Workflow Pickup & Execution / Workers
[Generic Worker Fleet (K8s / Celery)]
    → Locks and picks task on Tasks page
    → Pull task binary from task resource
        Caching is vital here so binary is not pulled every time.
    → Runs it (e.g., `./task.bin --input <args-id>`)
        Args are stored in a backend resource such as Redis. The Task framework automatically pulls these and passes it to code.
        XCOM similar approach?
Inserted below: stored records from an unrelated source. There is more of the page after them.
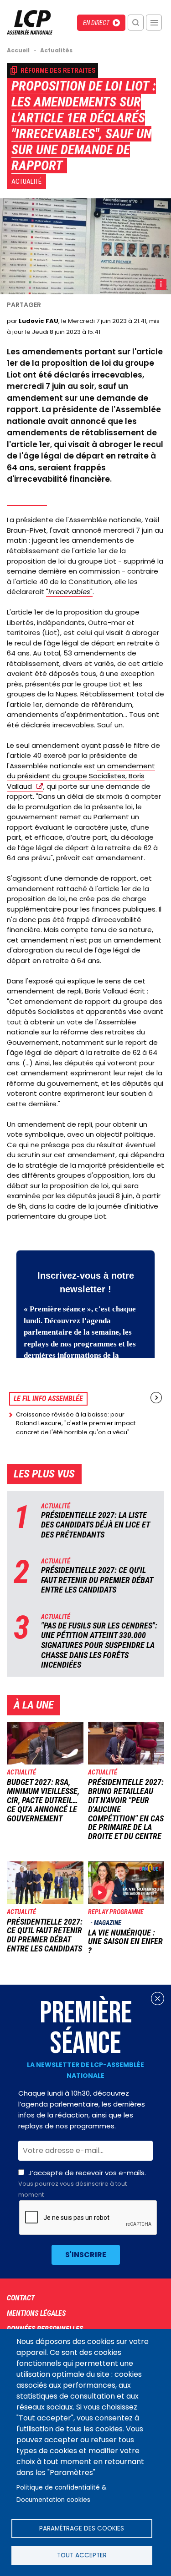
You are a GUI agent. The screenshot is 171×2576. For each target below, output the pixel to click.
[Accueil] (29, 32)
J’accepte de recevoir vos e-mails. (82, 2183)
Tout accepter (82, 2555)
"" (69, 591)
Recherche (136, 22)
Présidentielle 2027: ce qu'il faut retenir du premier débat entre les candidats (97, 1579)
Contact (21, 2298)
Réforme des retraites (58, 70)
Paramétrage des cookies (81, 2528)
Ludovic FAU (38, 321)
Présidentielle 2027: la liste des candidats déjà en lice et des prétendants (95, 1524)
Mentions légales (36, 2313)
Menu (154, 22)
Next (156, 1397)
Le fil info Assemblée (48, 1398)
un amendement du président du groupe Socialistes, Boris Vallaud (81, 776)
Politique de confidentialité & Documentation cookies (61, 2493)
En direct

A lot of problems with serialization especially with custom types.
    → Reports status/output

## Build Python Workflows
> pip install salt
> salt build <project_path>

The previous command outputs a `main.pex` file built from your python workflow wheel.
This file is a standalone executable which bakes in all the dependencies needed to execute your workflow.
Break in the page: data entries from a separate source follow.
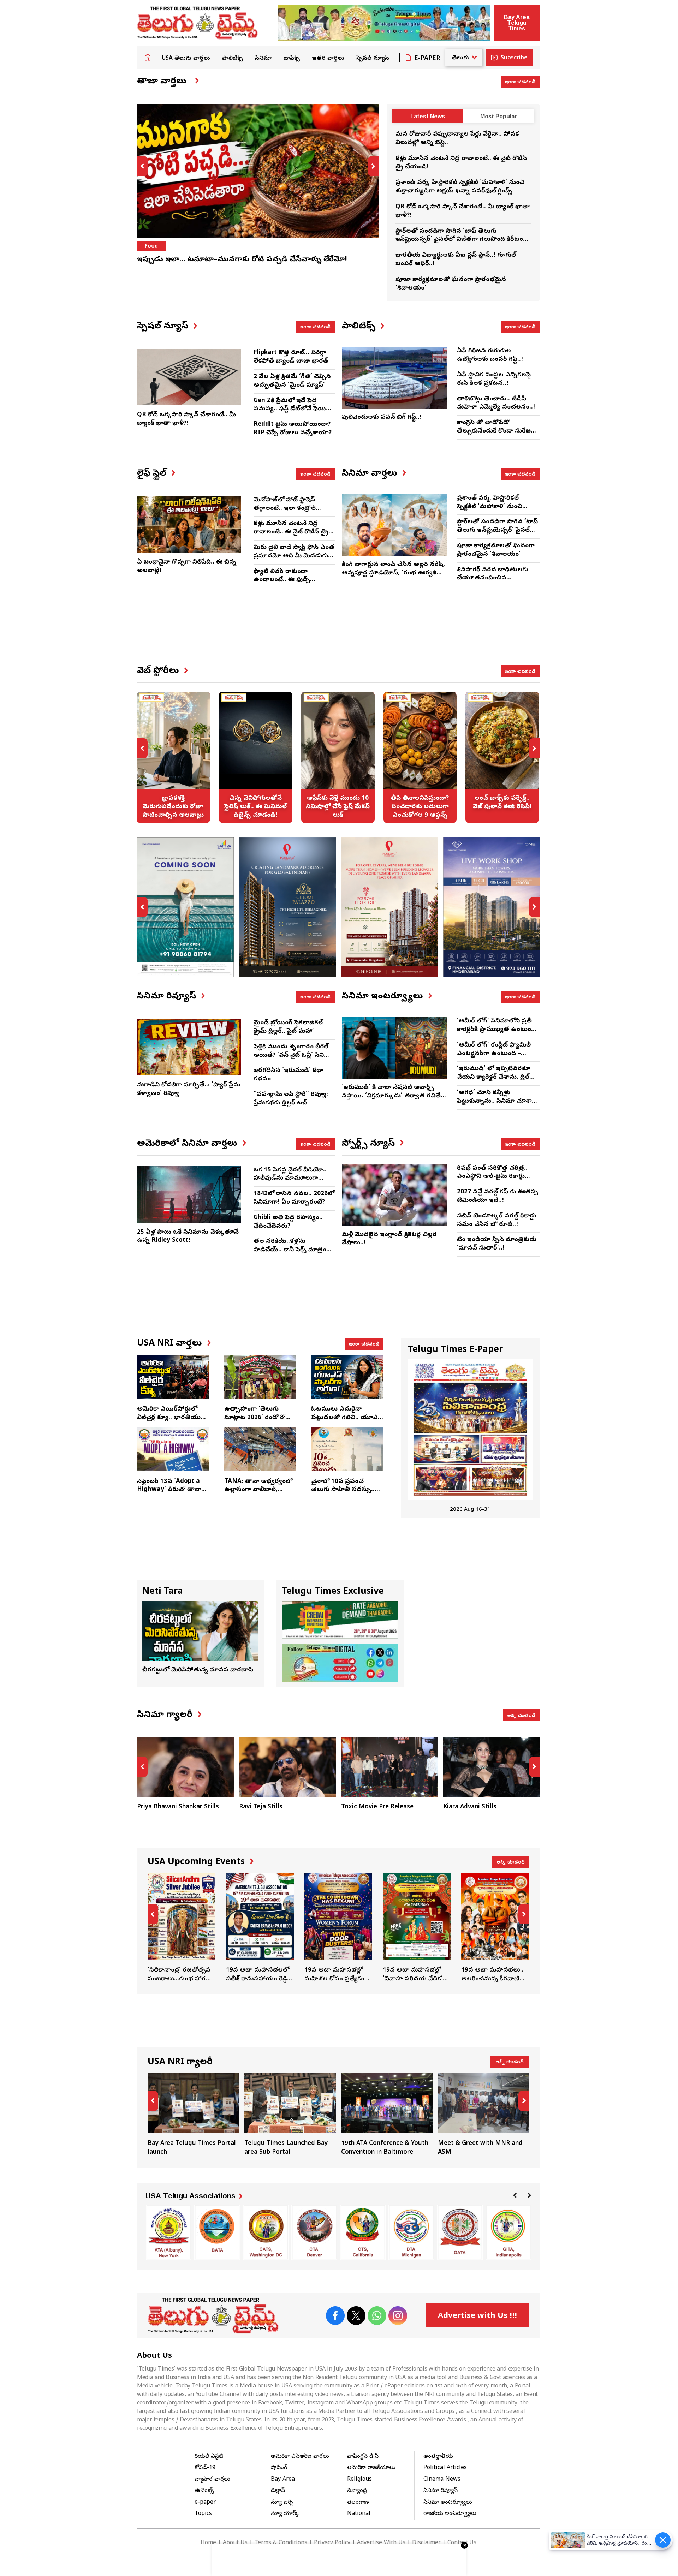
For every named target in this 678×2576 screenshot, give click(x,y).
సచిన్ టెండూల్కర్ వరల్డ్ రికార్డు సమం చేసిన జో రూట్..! (496, 1220)
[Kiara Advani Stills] (491, 1767)
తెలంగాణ (358, 2502)
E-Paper (427, 58)
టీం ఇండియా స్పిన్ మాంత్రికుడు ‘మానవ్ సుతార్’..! (496, 1244)
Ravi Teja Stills (260, 1807)
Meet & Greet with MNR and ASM (483, 2115)
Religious (359, 2479)
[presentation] (142, 166)
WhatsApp (377, 2315)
## Register a Python Workflow
To register a Python Workflow and Schedule it:
> pip install salt
> salt register-workflow <pyproject_path>

The project must have been built already through `salt build`.

### Generate Server gRPC Code
> pip install salt
> salt generate-server-code 
e.g.
> salt generate-server-code /Users/Iacopo/Documents/PyCharm/Salt/Salt/src/salt/server/grpc/protos /Users/Iacopo/Documents/PyCharm/Salt/Salt/src

Note: Protobuf Python Codegen relies on the protos folder structure to generate python imports.
Therefore, it's important to keep a mirrored sub-folder tree inside `/grpc/protos` so that folder tree is used to build
the imports in the generated packages.
e.g. in `workflow_pb2_grpc` we then get:

```python
from salt.server import workflow_pb2 as salt_dot_server_dot_workflow__pb2
```
instead of 
```python
import workflow_pb2
```

# Workflow Registry
The workflow registry backend takes care of ingesting, registering and storing workflow binaries.
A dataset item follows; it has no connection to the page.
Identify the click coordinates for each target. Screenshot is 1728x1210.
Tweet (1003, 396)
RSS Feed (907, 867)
The workflow metadata are stored in a table registry using Redis as a backend, and their binaries are stored in
a S3 bucket.
Both metadata and binaries can be found using the unique `key`.

The workflow registry table is then consulted by the Scheduler, which in conjunction with the scheduling 
configuration, will take care of executing workflows.

# Scheduler
Scheduling must be configured through a `salt.yaml` file placed in the workflow folder.

The `salt.yaml` is evaluated and pushed to the Workflow Registry on Workflow Registration (`salt register-workflow` command).